BMW 650i Cabrio gegen Jaguar XK 4.2 V8 Cabrio und Mercedes SL 500
Während der Frühling sich noch bitten lässt, stehen die
passenden Wegbegleiter für die luftige Jahreszeit schon in den
Startlöchern: Mit dem BMW 650i, dem Jaguar XK 4.2 und dem Mercedes
SL 500 buhlen drei neue V8-Cabriolets um Zuneigung.
Wäre da nicht das bislang reichlich fragwürdige Wetter, gäbe es am Auftakt des Jahres 2006 wenig zu meckern. Die deutsche Wirtschaft scheint das tiefste Tal durchschritten zu haben, im Streit zwischen der Gewerkschaft Verdi und den öffentlichen Arbeitgebern hat nach wochenlangem Tauziehen schlussendlich doch die Vernunft gesiegt, und in der europäischen Automobilindustrie stehen die Zeichen ebenfalls auf Frühling: Mit BMW, Jaguar und Mercedes stellen gleich drei Premium-Hersteller ihre neuen Kreationen für die Open-Air-Saison vor.
Schwerer Stand des Briten gegen deutsche Muskelprotze
V8-Motoren gehören hier wie da zum guten Ton. Allerdings hat der einzige Ausländer des Terzetts, der dem amerikanischen Ford-Konzern angehörende Brite des traditionsreichen Herstellers Jaguar, schon auf dem Papier einen schweren Stand. Während die Zeichen jenseits des Ärmelkanals auf Abrüstung stehen, ist hier zu Lande nämlich nach wie vor ungehemmte Zügellosigkeit in Sachen Leistung angesagt. Und so bekommt es denn der optisch deutlich kräftiger, aber nicht schwerer gewordene Brite mit zwei innerlich mächtig erstarkten Deutschen zu tun.

Gespeicherte Einträge:

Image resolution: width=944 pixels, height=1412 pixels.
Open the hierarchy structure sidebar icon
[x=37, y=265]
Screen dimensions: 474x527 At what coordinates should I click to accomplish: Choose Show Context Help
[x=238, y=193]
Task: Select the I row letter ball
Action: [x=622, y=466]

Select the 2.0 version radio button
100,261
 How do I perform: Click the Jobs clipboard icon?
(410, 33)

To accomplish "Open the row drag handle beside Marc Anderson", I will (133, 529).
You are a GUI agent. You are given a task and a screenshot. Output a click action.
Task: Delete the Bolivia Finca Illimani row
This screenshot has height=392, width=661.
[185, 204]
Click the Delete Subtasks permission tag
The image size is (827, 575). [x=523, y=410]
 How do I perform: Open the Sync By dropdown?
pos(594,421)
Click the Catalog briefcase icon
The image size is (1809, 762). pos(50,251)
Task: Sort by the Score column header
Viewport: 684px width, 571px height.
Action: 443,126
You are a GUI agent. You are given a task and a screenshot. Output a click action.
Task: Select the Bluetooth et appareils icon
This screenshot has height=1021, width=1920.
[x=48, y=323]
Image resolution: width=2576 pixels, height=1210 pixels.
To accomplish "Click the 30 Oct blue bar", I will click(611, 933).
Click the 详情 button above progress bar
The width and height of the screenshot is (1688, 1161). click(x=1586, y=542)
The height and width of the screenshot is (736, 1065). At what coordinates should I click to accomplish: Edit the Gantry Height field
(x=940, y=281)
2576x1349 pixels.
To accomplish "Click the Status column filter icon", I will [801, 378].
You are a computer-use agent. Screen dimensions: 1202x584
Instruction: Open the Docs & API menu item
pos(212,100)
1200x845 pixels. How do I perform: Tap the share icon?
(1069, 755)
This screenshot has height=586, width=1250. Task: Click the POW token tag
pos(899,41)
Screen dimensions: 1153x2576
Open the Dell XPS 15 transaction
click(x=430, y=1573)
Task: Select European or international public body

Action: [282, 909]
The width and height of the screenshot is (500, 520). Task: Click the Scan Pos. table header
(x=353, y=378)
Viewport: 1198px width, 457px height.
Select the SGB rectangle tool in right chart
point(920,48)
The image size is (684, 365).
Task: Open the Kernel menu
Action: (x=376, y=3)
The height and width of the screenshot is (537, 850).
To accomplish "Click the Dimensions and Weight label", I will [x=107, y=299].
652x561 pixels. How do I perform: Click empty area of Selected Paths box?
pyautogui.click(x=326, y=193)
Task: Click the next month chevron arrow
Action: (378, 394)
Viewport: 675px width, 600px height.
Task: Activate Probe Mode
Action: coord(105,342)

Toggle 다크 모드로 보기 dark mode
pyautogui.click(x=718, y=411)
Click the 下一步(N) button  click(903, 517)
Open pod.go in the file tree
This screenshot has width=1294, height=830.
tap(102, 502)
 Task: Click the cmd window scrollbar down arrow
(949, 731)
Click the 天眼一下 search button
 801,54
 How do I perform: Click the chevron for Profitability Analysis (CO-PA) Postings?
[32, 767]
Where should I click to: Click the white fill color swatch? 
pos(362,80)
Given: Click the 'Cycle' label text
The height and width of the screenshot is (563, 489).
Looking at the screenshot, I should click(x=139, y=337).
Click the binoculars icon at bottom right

→ Aufgaben:
• 1. Übersetze aus dem Cabrio-Vergleich den Satz „V8-Motoren gehören hier wie da zum guten Ton.“ ins Englische.
• 2. Führe den Cabrio-Vergleich im Anschluss an seinen letzten Satz weiter.
Die Daten stammen aus einer anderen Quelle als der Textabschnitt.

→ Ergebnisse je Aufgabe:
• 1. Here as there, V8 engines are the done thing.

• 2.
Kritische Zeitgenossen mögen den vorliegenden Vergleich daher als ungerecht empfinden, was er im Grunde jedoch nicht ist. Schließlich spielen die Achtzylinder-Cabriolets sowohl vom Konzept als auch vom Preis her prinzipiell in derselben Liga. Alle treten mit mehr oder minder voluminösen Saugmotoren an und übertragen die Kraft mittels eines Wandlergetriebes an die Hinterräder. Deutlich unter 85.000 Euro ist der gehobene Frischluftgenuss bei keinem der Hersteller zu haben. Wobei der mit gerade einmal 298 PS und 4,2 Liter Hubraum vergleichsweise bescheiden auftretende Brite nicht – wie vielleicht zu vermuten gewesen wäre – der günstigste Luxusliner ist. Ohne Extras gerät der Einstieg ins noble Open-Air-Vergnügen bei BMW billiger: Trotz seines mit 367 PS beachtlich gut im Futter stehenden 4,8-Liter-Motors ist der mit der irreführenden Typenbezeichnung 650i versehene Bayer bereits ab 83.200 Euro zu haben. Der Jaguar bleibt mit 89.500 Euro Grundpreis gleichfalls noch knapp unter der 90.000er-Grenze.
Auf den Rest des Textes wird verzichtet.